Who likes being early, and who actually likes the music.

FELIX: Exactly.

LOUIE: That’s why the next thing has to be. I don’t want to put pressure on myself, because even the shit we’ve been doing when we’re just fucking around, it’s been so fire. It’s kind of stupid—how are we still this fire?

How much can we talk about what’s coming up?

LOUIE: I don’t want to spoil it. This is the first time I’ll say this: You will know where it’s coming from, where I think the previous record you don’t know. It’s still crazy. People will listen to it and go, “Now I get it.” Because I think with BOY ANONYMOUS, we were going for that, but there’s only been one person who was like, “This is who you guys are influenced by, this is what you guys are doing.” And this is the first time where it’s like—not even on the nose. This is what it is, and it might be more fire than what it took from. Hopefully.

Louie, are you still using the same guitar? 

LOUIE: People ask me about a lot of the brand shit, and I never know.

FELIX: He just picks it up. The homie has a guitar in the crib, and he just uses it. He’ll just be like, do you have a guitar?

What happens when you’re recording vocals? There’s such a wide range of vocal tones and textures on BOY ANONYMOUS.

FELIX: It’s just whatever I think sounds good with the beat, and I just try it.
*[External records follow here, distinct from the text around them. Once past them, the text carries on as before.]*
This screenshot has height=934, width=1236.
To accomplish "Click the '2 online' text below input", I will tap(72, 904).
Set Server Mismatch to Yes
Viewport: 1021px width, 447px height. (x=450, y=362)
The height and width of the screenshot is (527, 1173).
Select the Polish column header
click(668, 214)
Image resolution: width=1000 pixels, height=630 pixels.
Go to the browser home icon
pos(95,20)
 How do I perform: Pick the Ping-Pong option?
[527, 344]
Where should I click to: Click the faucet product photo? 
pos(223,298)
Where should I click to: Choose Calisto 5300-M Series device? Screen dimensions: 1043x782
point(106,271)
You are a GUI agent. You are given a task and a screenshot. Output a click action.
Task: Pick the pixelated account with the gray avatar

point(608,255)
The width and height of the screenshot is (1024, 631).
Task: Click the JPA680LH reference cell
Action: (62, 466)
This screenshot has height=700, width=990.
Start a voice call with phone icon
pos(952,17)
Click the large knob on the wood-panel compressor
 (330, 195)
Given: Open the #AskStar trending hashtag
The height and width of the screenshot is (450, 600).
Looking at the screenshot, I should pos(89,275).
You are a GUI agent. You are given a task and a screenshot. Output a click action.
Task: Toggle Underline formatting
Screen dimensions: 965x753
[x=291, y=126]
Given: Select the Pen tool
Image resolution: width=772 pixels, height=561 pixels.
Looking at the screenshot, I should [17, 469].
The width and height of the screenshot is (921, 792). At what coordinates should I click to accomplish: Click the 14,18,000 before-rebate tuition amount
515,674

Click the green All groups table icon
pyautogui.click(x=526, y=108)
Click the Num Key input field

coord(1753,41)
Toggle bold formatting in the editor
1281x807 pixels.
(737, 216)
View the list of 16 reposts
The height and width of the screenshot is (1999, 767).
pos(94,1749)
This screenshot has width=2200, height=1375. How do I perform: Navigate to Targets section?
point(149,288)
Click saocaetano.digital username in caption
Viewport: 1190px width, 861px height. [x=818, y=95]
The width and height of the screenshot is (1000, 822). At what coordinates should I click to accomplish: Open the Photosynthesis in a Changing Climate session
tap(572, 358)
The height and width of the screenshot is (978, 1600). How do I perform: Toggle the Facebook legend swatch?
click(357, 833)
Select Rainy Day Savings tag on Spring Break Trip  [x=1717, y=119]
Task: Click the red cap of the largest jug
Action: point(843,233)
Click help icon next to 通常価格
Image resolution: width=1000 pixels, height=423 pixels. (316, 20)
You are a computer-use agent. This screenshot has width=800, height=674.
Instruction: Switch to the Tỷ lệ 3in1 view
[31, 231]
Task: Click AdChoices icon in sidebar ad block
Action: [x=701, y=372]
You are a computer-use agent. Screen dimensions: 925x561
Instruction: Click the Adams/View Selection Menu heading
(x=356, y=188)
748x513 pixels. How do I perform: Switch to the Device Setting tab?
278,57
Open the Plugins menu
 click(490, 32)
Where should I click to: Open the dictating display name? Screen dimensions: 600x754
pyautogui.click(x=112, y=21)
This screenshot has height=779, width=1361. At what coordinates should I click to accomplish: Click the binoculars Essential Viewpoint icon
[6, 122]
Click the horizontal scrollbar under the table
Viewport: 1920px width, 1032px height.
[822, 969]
I don’t want to do what’s expected all the time. I just be winging it.

LOUIE: I think what makes us very interesting is that we’re good at voice acting. I think on none of those songs people can identify who’s who. There’s also that weird, “Huh,” when they meet us and we talk. Like, I just never thought that was you. 

Even “HEAVY METAL,” that’s the first time I heard Felix sound like that. And then he’ll just do something else the next time.

Do you guys do the thing where you record a bunch of takes and then listen back, or stick to one melody once you find it?

LOUIE: For me it’s more in the moment. For him, he’ll do hours. Everything I do is first take, it has to be fire, or I’ll leave the whole song alone.

FELIX: In this weird way it’s like, I am against myself, featuring myself in a way. I’ll hear one playback and then I’ll do just another take of another random idea. In a weird subconscious way, I think I’m trying to do better than the last one.

Are there more movies in your futures? Any plans for a feature film?

LOUIE: After two more projects, I got one. I already know what we’re doing. It’s going to be a short film, and I might get an Oscar.

FELIX: Yeah, he’s actually going to do a film. Not music-related.

LOUIE: It’s going to be extra fire. I already know the concept. It’s going to be probably really hard transitioning, but if I start it now it’ll be good. But not with Ditch-Maid.

FELIX: The Ditch-Maid people are dead. It was a quick death.

Last question: Louie, how’s your nose feeling? 

I’ll be fine, I’ll be fine. It’s my little Nelly badge.